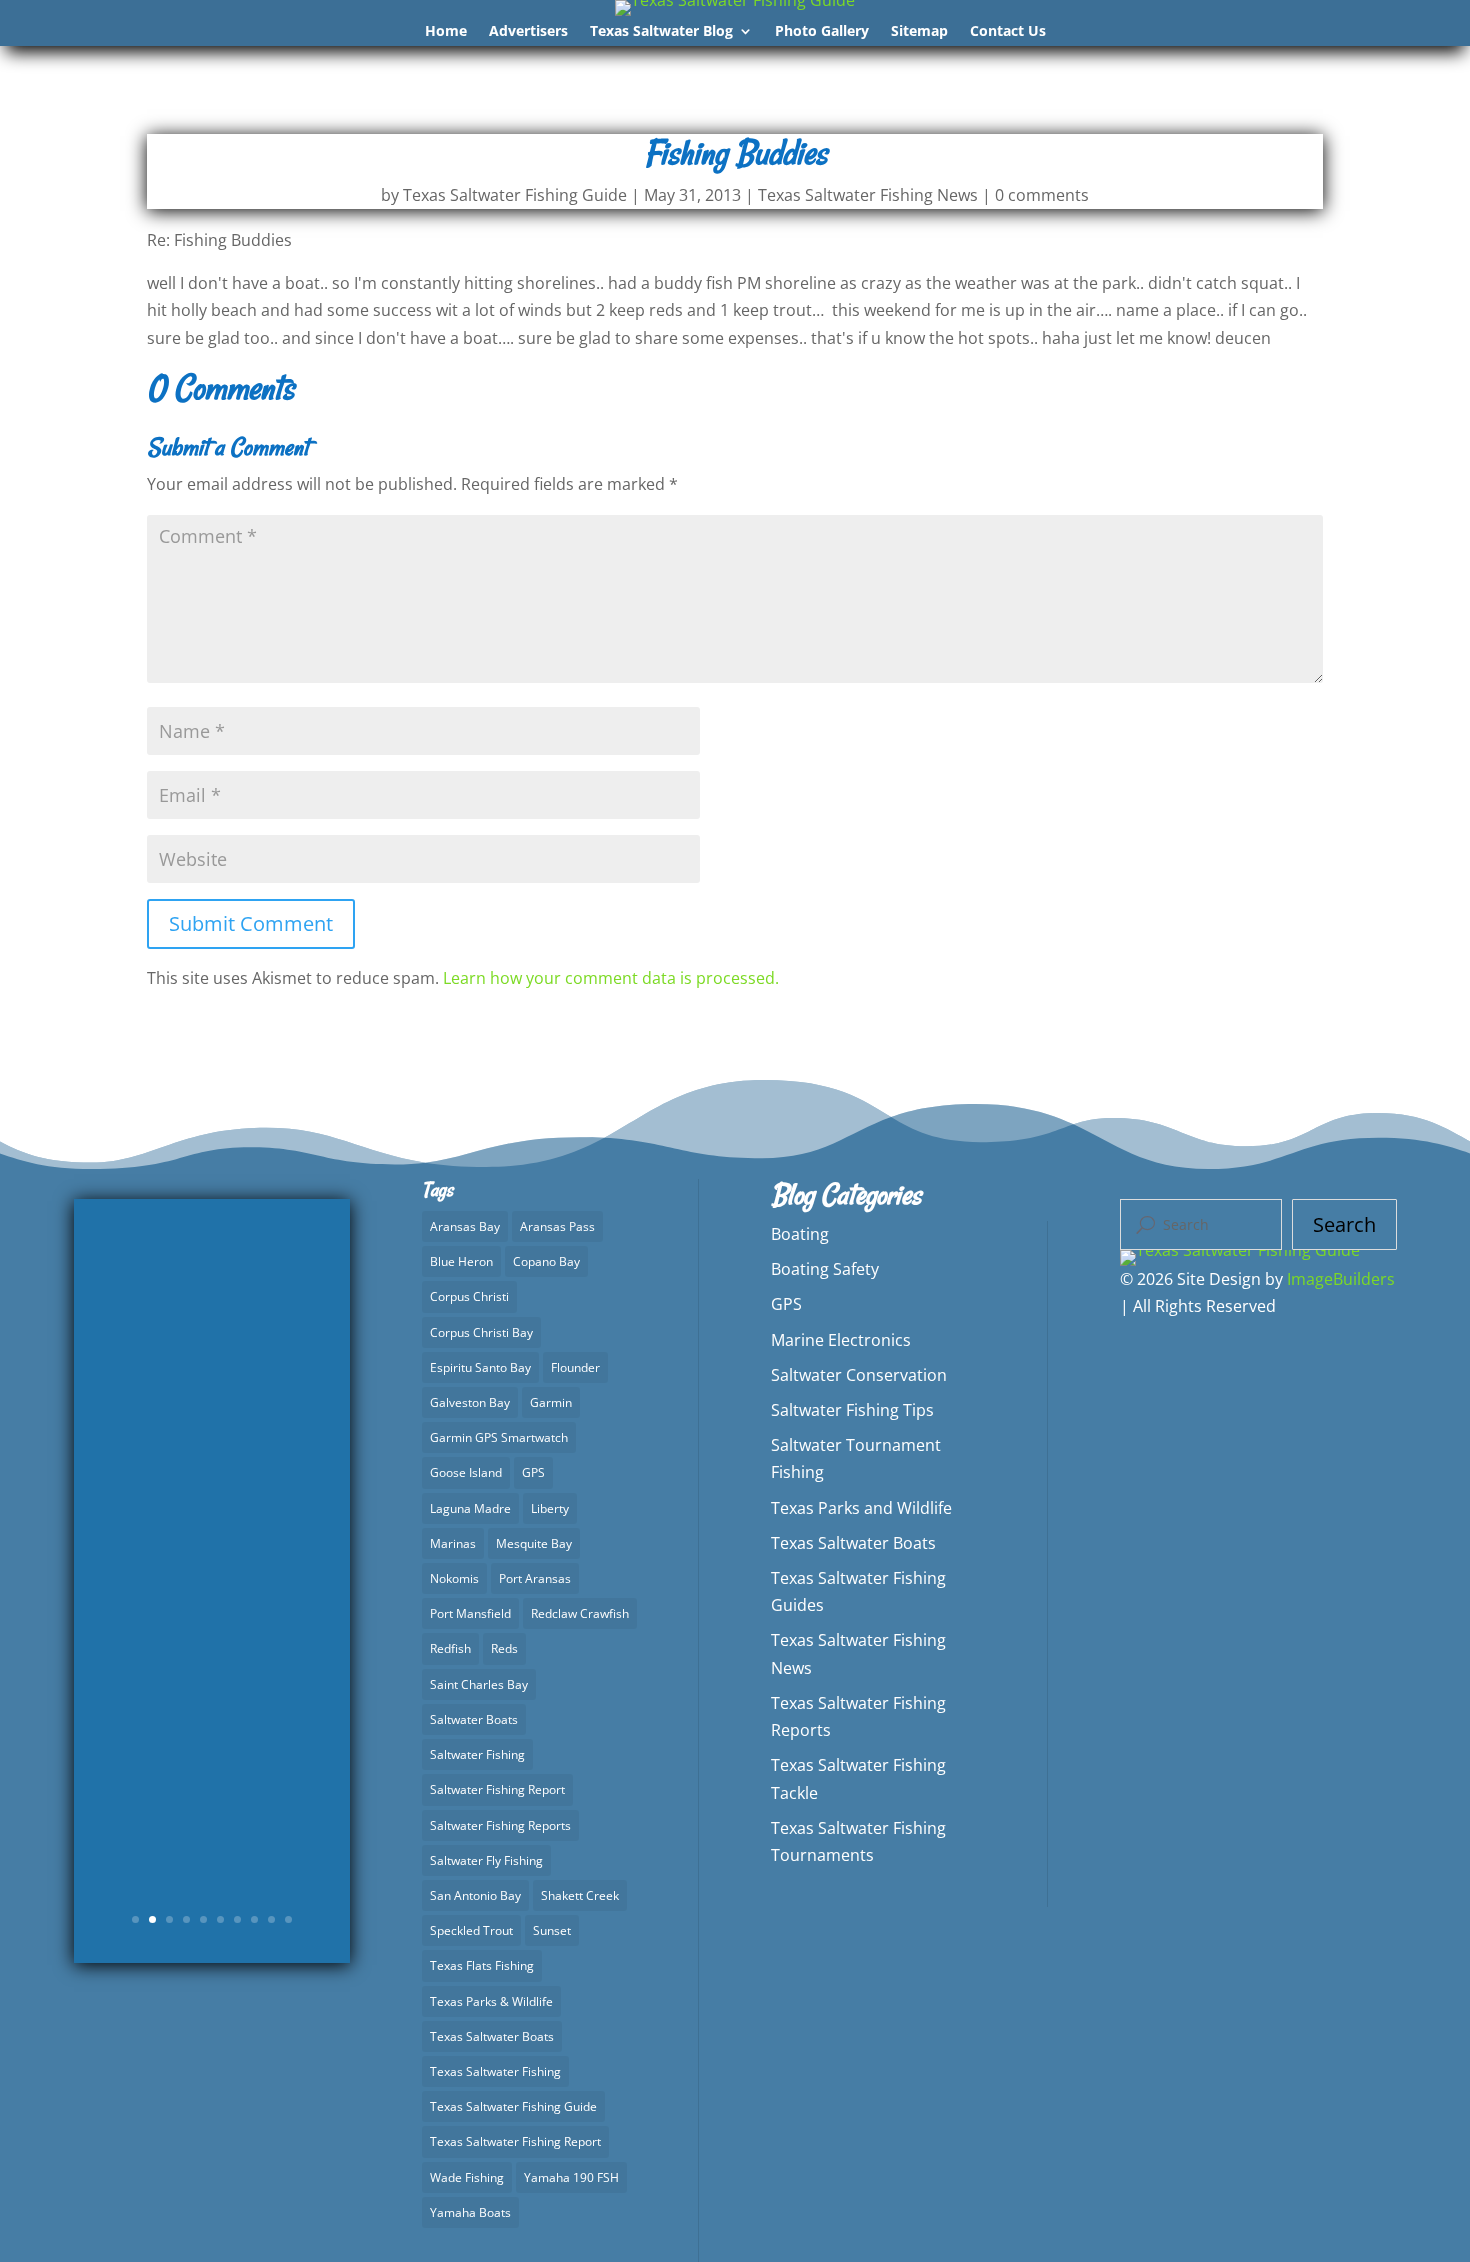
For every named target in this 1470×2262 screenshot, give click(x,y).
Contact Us (1008, 32)
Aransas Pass (557, 1226)
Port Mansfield (470, 1613)
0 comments (1042, 195)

What you are asked to do: Each record must appear again exactly as written above, without its pictures.

Solution to the problem:
For every named target in this 1470×2262 screenshot, give click(x,y).
Contact Us (1008, 32)
Aransas Pass (557, 1226)
Port Mansfield (470, 1613)
0 comments (1042, 195)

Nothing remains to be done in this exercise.